- **TASK STATEMENT**: Please reproduce the material below word for word, starting at the line that contains "Screen dimensions: 800x553" and stopping after the line that contains "The width and height of the screenshot is (800, 597).".

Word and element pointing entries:
═══

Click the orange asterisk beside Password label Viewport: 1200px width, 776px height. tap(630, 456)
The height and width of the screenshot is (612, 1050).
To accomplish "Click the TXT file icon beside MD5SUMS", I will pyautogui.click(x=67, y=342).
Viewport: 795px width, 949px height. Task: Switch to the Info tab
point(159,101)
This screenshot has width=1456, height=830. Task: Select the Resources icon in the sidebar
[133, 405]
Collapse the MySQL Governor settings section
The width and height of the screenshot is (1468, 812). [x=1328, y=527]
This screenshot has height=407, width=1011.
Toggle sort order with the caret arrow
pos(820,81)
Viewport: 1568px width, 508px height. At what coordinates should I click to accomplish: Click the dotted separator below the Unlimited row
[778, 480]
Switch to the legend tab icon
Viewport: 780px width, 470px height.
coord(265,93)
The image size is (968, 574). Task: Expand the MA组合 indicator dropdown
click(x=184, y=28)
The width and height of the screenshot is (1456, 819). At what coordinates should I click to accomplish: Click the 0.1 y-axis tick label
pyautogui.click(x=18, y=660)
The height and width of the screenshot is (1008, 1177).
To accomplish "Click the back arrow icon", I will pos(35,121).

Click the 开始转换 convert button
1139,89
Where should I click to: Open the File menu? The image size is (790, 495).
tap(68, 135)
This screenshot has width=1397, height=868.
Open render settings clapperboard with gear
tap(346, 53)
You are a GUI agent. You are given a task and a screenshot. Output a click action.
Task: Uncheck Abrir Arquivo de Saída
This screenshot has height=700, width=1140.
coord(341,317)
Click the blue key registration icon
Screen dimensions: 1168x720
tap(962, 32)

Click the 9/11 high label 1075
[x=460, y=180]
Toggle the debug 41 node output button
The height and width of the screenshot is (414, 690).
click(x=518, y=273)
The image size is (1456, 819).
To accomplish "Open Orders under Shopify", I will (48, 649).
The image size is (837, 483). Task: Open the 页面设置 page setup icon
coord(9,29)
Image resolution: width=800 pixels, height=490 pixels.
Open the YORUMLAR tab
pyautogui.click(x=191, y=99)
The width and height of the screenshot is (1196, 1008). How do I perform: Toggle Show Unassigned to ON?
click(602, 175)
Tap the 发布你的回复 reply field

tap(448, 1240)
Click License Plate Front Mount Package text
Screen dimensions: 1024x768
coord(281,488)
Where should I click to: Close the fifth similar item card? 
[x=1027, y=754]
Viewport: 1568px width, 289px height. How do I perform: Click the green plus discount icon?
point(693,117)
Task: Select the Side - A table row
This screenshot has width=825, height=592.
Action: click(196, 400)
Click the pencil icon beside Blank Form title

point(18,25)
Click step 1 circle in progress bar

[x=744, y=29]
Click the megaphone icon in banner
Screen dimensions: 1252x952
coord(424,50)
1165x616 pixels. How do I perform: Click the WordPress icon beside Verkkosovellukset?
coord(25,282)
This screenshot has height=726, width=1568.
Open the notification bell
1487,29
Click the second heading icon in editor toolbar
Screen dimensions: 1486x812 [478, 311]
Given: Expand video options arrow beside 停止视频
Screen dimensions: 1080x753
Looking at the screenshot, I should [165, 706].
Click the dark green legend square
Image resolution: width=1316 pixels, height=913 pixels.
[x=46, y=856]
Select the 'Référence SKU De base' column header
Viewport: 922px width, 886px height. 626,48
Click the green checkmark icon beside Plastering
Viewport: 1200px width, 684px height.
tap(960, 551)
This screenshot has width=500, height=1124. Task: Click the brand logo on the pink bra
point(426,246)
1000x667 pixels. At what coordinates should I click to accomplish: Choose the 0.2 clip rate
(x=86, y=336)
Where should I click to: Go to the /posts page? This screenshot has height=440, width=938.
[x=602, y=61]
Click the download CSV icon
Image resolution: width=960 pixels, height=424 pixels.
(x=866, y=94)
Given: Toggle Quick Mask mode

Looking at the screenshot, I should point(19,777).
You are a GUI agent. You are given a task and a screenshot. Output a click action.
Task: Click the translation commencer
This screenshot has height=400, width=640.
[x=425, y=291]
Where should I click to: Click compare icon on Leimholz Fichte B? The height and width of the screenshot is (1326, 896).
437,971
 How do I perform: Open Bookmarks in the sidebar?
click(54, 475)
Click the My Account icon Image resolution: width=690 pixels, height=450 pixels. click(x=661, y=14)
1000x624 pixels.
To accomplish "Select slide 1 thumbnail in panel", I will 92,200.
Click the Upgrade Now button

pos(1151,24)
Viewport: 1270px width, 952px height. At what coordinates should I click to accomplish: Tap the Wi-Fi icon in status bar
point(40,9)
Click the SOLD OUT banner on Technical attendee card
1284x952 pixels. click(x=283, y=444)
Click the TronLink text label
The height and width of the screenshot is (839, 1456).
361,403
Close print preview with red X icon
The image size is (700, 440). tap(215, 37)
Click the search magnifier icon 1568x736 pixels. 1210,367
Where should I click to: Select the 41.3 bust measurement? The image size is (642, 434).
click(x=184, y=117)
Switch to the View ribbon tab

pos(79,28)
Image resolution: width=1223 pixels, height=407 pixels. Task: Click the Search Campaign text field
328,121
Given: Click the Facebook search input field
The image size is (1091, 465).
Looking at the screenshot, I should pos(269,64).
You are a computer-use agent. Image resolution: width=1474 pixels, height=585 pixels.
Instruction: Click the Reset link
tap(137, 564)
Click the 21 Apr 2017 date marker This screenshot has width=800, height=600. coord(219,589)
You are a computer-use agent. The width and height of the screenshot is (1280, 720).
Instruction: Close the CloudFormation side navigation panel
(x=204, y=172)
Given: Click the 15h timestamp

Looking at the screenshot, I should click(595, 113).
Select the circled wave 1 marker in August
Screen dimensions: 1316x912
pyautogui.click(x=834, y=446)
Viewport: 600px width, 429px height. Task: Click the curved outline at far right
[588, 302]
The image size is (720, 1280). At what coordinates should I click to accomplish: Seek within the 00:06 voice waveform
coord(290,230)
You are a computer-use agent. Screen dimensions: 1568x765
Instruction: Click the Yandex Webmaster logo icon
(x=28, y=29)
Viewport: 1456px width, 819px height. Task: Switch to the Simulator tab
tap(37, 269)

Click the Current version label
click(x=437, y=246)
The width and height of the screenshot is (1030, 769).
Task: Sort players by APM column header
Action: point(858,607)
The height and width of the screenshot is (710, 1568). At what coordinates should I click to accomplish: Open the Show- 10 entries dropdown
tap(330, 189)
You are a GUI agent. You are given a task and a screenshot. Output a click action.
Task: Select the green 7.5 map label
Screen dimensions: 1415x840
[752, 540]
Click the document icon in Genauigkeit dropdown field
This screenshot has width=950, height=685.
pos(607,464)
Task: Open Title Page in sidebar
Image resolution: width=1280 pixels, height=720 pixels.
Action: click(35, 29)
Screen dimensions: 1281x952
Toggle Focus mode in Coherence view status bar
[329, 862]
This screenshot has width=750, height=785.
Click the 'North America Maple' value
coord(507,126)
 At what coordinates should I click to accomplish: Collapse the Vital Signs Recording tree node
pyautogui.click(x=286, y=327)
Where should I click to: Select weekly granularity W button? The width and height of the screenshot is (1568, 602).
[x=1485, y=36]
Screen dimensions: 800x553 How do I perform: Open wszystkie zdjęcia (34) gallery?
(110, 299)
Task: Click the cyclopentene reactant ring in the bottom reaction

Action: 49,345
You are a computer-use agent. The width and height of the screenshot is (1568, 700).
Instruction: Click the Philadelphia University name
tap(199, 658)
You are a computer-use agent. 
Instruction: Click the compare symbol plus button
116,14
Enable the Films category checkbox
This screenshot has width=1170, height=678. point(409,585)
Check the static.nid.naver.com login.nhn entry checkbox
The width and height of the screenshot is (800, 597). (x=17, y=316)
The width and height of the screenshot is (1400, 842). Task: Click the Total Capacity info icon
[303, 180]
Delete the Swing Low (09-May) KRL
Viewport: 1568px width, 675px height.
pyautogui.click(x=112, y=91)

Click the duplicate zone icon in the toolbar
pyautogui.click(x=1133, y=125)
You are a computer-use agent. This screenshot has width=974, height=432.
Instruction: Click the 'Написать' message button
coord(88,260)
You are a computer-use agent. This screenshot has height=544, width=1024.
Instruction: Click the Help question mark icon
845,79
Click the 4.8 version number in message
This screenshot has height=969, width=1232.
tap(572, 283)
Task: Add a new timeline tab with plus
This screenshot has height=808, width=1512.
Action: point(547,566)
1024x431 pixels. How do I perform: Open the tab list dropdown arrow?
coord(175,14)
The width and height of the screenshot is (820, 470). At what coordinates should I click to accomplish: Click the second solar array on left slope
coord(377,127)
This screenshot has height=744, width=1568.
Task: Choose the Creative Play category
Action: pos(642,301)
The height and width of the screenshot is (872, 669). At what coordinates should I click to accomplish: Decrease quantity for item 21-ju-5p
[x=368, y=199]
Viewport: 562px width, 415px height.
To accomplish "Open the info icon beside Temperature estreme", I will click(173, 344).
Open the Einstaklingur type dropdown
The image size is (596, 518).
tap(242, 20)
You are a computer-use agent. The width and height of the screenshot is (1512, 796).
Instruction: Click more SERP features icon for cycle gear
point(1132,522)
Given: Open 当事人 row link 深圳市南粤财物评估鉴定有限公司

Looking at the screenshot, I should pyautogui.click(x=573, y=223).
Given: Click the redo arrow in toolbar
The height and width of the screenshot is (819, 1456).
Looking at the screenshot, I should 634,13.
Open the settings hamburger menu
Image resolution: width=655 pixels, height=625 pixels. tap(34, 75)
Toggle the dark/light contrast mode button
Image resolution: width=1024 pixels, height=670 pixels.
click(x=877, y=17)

═══

- **RESULT OF THIS EXERCISE**:
Screen dimensions: 800x553 How do I perform: Open wszystkie zdjęcia (34) gallery?
(110, 299)
Task: Click the cyclopentene reactant ring in the bottom reaction

Action: 49,345
You are a computer-use agent. The width and height of the screenshot is (1568, 700).
Instruction: Click the Philadelphia University name
tap(199, 658)
You are a computer-use agent. 
Instruction: Click the compare symbol plus button
116,14
Enable the Films category checkbox
This screenshot has width=1170, height=678. point(409,585)
Check the static.nid.naver.com login.nhn entry checkbox
The width and height of the screenshot is (800, 597). (x=17, y=316)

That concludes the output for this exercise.